— PROMPT —
Identify all lines of the data containing the string "thumbnail" and copy them.

— DATASET ENTRIES —

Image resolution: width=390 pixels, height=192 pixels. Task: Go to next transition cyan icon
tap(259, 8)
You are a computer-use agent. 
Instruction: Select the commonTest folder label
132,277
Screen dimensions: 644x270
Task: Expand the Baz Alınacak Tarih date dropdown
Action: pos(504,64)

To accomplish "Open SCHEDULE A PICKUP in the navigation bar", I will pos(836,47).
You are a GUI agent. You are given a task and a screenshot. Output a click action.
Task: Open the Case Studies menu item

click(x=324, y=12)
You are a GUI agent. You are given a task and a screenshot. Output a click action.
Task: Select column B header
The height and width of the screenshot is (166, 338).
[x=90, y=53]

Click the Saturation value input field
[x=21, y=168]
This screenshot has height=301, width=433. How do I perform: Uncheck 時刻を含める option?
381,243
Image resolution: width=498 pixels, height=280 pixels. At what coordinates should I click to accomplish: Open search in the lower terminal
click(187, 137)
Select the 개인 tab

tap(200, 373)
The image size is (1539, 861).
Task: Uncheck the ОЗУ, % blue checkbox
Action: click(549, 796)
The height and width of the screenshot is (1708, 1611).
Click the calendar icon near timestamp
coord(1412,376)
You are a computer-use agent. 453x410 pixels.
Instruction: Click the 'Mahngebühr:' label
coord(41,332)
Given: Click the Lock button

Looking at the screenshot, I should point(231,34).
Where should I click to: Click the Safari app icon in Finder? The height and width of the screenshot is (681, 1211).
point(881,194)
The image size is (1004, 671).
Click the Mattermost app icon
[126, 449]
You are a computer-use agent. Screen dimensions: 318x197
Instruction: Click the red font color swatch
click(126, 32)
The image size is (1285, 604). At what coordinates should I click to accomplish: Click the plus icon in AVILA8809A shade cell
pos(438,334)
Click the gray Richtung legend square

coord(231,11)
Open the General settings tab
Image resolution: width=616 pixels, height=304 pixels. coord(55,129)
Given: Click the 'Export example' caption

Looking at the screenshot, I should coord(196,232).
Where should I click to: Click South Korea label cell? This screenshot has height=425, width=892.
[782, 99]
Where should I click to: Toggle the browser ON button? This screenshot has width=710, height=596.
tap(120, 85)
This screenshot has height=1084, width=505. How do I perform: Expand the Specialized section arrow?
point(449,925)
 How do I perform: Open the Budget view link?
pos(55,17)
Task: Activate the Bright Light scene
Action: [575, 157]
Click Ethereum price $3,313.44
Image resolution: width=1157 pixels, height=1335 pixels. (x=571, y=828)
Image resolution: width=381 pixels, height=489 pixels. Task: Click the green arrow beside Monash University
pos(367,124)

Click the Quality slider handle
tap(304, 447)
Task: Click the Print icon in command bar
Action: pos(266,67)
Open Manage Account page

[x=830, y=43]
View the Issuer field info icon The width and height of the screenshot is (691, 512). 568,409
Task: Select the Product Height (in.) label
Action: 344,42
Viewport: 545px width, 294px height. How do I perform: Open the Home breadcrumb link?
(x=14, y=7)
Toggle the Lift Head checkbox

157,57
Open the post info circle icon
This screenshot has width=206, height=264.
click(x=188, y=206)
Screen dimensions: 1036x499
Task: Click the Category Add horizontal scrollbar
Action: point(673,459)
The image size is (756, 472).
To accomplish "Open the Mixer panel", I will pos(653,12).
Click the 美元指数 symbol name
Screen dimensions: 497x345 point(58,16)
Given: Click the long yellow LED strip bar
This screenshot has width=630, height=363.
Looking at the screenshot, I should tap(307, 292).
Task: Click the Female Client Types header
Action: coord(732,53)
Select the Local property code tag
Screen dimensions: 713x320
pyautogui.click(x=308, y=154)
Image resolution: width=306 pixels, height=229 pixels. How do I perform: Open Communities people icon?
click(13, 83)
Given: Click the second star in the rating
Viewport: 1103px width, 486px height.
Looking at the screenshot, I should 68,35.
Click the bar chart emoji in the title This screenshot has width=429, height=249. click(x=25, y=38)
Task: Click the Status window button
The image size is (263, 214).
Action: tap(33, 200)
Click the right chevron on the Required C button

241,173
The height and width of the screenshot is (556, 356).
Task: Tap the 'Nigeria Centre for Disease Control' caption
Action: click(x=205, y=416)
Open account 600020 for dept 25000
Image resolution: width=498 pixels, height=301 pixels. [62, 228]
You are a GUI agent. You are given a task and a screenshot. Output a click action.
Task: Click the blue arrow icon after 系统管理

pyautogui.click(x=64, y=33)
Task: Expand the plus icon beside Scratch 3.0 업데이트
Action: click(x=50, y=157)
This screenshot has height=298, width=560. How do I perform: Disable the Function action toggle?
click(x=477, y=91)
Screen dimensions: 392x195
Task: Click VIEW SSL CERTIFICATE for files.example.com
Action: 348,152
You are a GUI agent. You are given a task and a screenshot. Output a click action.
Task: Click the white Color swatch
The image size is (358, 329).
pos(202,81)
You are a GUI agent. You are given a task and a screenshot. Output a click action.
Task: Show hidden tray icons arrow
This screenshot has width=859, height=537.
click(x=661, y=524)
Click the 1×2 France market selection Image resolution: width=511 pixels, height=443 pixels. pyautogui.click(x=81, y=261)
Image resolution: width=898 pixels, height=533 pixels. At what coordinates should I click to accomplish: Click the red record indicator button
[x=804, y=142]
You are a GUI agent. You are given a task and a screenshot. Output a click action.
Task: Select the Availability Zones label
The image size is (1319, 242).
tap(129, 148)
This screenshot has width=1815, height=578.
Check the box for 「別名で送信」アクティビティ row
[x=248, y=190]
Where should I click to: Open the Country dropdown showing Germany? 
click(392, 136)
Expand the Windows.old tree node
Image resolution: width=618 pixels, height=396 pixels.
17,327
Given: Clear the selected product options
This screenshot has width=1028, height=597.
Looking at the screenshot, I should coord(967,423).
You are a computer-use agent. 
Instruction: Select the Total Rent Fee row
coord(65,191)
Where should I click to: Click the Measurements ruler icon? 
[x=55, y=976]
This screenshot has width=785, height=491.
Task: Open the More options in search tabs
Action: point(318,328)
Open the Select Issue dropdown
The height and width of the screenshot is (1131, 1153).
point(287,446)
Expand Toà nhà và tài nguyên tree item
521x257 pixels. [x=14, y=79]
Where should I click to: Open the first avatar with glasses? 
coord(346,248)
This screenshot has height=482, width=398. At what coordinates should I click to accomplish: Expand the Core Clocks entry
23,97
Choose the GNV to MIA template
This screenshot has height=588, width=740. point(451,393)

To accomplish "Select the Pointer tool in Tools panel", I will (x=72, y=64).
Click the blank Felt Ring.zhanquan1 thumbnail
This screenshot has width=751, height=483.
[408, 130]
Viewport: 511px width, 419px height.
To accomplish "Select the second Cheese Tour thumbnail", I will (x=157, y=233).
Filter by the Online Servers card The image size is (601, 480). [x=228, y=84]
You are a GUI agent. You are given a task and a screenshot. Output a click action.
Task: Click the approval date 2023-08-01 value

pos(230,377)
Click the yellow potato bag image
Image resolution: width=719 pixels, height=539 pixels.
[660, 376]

— FINISHED EXERCISE —
Click the blank Felt Ring.zhanquan1 thumbnail
To accomplish "Select the second Cheese Tour thumbnail", I will (x=157, y=233).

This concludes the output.